Copy the data below word for word.
+ + + + +
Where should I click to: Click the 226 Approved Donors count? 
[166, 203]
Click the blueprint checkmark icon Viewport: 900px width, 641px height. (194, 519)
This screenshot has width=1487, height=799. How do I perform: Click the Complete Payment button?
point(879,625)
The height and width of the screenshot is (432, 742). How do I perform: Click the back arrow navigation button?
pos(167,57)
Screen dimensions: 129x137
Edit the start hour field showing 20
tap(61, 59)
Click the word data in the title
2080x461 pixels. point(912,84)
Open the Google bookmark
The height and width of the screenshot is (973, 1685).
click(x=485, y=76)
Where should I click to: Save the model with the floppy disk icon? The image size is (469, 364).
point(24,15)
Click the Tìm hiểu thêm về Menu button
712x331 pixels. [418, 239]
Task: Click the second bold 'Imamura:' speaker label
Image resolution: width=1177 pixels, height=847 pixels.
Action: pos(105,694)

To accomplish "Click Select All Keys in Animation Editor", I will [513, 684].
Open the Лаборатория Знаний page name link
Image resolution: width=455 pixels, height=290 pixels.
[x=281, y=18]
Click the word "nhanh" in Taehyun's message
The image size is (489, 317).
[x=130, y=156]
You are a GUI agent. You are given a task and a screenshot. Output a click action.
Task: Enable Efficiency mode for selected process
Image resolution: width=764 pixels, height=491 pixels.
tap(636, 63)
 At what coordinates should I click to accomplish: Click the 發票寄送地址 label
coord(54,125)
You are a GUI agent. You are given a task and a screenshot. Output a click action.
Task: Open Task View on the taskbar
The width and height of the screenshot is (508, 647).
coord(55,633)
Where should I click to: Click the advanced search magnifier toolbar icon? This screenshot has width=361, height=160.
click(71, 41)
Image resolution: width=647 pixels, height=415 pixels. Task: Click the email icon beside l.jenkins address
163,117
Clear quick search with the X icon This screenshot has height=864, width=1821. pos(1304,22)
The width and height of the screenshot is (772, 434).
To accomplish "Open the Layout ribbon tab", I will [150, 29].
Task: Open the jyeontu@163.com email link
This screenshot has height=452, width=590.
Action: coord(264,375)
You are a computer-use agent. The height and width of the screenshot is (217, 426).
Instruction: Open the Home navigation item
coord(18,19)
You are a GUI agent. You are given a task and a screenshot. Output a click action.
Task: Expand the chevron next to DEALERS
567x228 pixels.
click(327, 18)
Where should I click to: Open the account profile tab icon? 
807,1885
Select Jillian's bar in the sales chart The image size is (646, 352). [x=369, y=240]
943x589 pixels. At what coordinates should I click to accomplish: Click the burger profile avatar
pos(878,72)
+ + + + +
■ The completed task ■
Where should I click to: Click the 226 Approved Donors count? 
[166, 203]
Click the blueprint checkmark icon Viewport: 900px width, 641px height. (194, 519)
This screenshot has width=1487, height=799. How do I perform: Click the Complete Payment button?
point(879,625)
The height and width of the screenshot is (432, 742). How do I perform: Click the back arrow navigation button?
pos(167,57)
Screen dimensions: 129x137
Edit the start hour field showing 20
tap(61, 59)
Click the word data in the title
2080x461 pixels. point(912,84)
Open the Google bookmark
The height and width of the screenshot is (973, 1685).
click(x=485, y=76)
Where should I click to: Save the model with the floppy disk icon? The image size is (469, 364).
point(24,15)
Click the Tìm hiểu thêm về Menu button
712x331 pixels. [418, 239]
Task: Click the second bold 'Imamura:' speaker label
Image resolution: width=1177 pixels, height=847 pixels.
Action: pos(105,694)

To accomplish "Click Select All Keys in Animation Editor", I will [513, 684].
Open the Лаборатория Знаний page name link
Image resolution: width=455 pixels, height=290 pixels.
[x=281, y=18]
Click the word "nhanh" in Taehyun's message
The image size is (489, 317).
[x=130, y=156]
You are a GUI agent. You are given a task and a screenshot. Output a click action.
Task: Enable Efficiency mode for selected process
Image resolution: width=764 pixels, height=491 pixels.
tap(636, 63)
 At what coordinates should I click to accomplish: Click the 發票寄送地址 label
coord(54,125)
You are a GUI agent. You are given a task and a screenshot. Output a click action.
Task: Open Task View on the taskbar
The width and height of the screenshot is (508, 647).
coord(55,633)
Where should I click to: Click the advanced search magnifier toolbar icon? This screenshot has width=361, height=160.
click(71, 41)
Image resolution: width=647 pixels, height=415 pixels. Task: Click the email icon beside l.jenkins address
163,117
Clear quick search with the X icon This screenshot has height=864, width=1821. pos(1304,22)
The width and height of the screenshot is (772, 434).
To accomplish "Open the Layout ribbon tab", I will [150, 29].
Task: Open the jyeontu@163.com email link
This screenshot has height=452, width=590.
Action: coord(264,375)
You are a computer-use agent. The height and width of the screenshot is (217, 426).
Instruction: Open the Home navigation item
coord(18,19)
You are a GUI agent. You are given a task and a screenshot. Output a click action.
Task: Expand the chevron next to DEALERS
567x228 pixels.
click(327, 18)
Where should I click to: Open the account profile tab icon? 
807,1885
Select Jillian's bar in the sales chart The image size is (646, 352). [x=369, y=240]
943x589 pixels. At what coordinates should I click to accomplish: Click the burger profile avatar
pos(878,72)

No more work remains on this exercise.